Visit becomes turning point

Eisenstadt saw a need for a Jewish educational center in Oswiecim after his first visit to Auschwitz in 1990, while on a student exchange program in Poland. The only Jewish person in the tour group, Eisenstadt felt alone in his experience and joined a group of Israeli high school students for the rest of his visit at the concentration camp. When he shared this with his Polish host, she refused to believe he was Jewish, further illustrating the obliteration of Jewish life and culture in Oswiecim.

"I was probably the first Jewish person she had met," Eisenstadt says. "It was a very jarring experience, and in a way, it was a big turning point in my life."

After graduating from Clark, Eisenstadt worked as a research assistant and paralegal for Harvard Law Professor Alan Dershowitz and spent a year studying at Hebrew University in Jerusalem as a Raoul Wallenberg Fellow. While there, he met Fred Schwartz, a prominent New York City businessman and philanthropist who had an idea for a Jewish education center in Oswiecim. Eisenstadt offered his help. He began work on the project in law school at the University of Virginia (UVA). With a fellowship from UVA, Eisenstadt and an architecture student spent a summer in Poland meeting with local leaders, studying the town and the museum at the concentration camp and researching the possibility of buying back Jewish property to house the center. On the basis of that report, Schwartz and Eisenstadt established the Auschwitz Jewish Center Foundation, which gained the title to the synagogue in 1997.

A sensitive place

"It's definitely the most challenging thing I've ever done," Eisenstadt says, with most of the challenges embedded in the place itself. "This is one of the more sensitive places on earth to be working." Religious symbols and memorials at the concentration camp site, for example, are a point of contention between Jews and Christians, most notably the placement of crosses at the camp. Because of this sensitivity, Eisenstadt says, it was important to locate the center away from the concentration camp. Another challenge, he explains, is rooted in Poland's communist past. Under communism, he says, most Poles thought of Auschwitz as a place of Polish martyrdom. "The understanding that Poles and Jews bring to the place is radically different."
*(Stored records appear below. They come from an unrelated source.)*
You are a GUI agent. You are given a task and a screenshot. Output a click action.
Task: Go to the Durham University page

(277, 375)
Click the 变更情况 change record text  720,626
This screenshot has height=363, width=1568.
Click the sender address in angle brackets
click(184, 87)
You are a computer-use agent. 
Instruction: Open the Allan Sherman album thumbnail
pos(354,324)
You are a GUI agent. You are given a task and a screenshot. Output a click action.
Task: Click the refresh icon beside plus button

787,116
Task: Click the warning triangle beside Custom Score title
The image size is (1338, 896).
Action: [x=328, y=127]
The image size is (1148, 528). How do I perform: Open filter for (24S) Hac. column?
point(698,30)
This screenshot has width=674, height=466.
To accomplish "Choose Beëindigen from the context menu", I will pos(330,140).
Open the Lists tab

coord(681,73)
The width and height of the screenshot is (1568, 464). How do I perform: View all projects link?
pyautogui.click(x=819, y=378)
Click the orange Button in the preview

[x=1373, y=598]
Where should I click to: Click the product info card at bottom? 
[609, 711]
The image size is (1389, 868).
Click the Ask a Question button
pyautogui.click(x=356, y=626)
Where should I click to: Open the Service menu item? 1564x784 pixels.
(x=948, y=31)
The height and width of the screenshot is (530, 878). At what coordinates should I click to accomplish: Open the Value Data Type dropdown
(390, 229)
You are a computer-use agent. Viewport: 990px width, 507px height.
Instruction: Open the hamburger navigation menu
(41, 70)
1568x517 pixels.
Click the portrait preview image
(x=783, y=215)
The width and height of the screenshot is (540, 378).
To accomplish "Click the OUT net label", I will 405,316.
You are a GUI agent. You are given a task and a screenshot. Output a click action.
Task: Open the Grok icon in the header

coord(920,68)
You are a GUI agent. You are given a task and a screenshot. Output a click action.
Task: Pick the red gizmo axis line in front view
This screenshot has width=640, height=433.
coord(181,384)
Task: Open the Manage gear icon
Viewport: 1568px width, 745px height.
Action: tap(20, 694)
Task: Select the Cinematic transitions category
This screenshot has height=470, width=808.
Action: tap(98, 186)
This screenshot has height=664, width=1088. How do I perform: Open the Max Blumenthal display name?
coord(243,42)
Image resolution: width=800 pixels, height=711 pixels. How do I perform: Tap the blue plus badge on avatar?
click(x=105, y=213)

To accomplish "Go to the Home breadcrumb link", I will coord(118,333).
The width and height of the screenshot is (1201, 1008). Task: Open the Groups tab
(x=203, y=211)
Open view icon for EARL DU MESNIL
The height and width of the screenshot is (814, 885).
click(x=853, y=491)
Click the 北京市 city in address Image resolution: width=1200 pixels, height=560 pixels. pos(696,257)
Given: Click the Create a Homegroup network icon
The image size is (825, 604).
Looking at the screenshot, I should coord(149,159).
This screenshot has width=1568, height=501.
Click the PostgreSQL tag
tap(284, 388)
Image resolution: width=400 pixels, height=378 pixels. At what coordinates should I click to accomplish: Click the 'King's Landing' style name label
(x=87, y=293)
These and other cultural differences made a slow planning process vital to the success of the center, Eisenstadt says. He made 35 trips to Poland during the planning phase. He got to know the bishops in the Catholic church there and earned the endorsement of residents and local leaders. The international relations major says his Clark education was perfect training for working with such diverse groups and opinions.

"The international community at Clark and the diversity of the student body were an enormous benefit to me in what I'm doing now. It helped me learn how to open up a conversation with someone who has a different background than me," Eisenstadt says.

A surreal experience

The opening of the synagogue was attended by Holocaust survivors, U.S. and Polish officials, Prince Hassan of Jordan and representatives of the Catholic church. Eisenstadt described the opening as "a bit surreal, as all big moments are."

"There was a sense of giving birth to something after being involved with it for so many years. But with that comes a sense of enormous responsibility for what we still need to do," says Eisenstadt, who shared the opening day with his sister and parents. His mother and grandparents are survivors of the Holocaust.

Since its opening, the partially completed Auschwitz Jewish Center has attracted approximately 800 visitors each week, Eisenstadt says. About half are non-Jewish Polish and German visitors, and the other half are Jews from around the world.